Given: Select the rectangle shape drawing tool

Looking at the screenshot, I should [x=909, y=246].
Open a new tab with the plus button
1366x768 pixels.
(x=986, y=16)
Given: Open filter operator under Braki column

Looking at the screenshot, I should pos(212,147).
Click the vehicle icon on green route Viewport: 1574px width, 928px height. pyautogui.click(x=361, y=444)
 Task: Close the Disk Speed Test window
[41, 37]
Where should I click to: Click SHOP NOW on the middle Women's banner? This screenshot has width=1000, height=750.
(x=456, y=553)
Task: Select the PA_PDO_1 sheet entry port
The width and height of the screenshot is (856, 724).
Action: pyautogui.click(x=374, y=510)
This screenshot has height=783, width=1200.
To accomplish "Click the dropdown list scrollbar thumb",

^^^^^^^^^^^^^^^^

Extract every line of the listing above and reproduce each one unchanged, from the first line to the last.

▶ Answer below
Given: Select the rectangle shape drawing tool

Looking at the screenshot, I should [x=909, y=246].
Open a new tab with the plus button
1366x768 pixels.
(x=986, y=16)
Given: Open filter operator under Braki column

Looking at the screenshot, I should pos(212,147).
Click the vehicle icon on green route Viewport: 1574px width, 928px height. pyautogui.click(x=361, y=444)
 Task: Close the Disk Speed Test window
[41, 37]
Where should I click to: Click SHOP NOW on the middle Women's banner? This screenshot has width=1000, height=750.
(x=456, y=553)
Task: Select the PA_PDO_1 sheet entry port
The width and height of the screenshot is (856, 724).
Action: pyautogui.click(x=374, y=510)
This screenshot has height=783, width=1200.
To accomplish "Click the dropdown list scrollbar thumb",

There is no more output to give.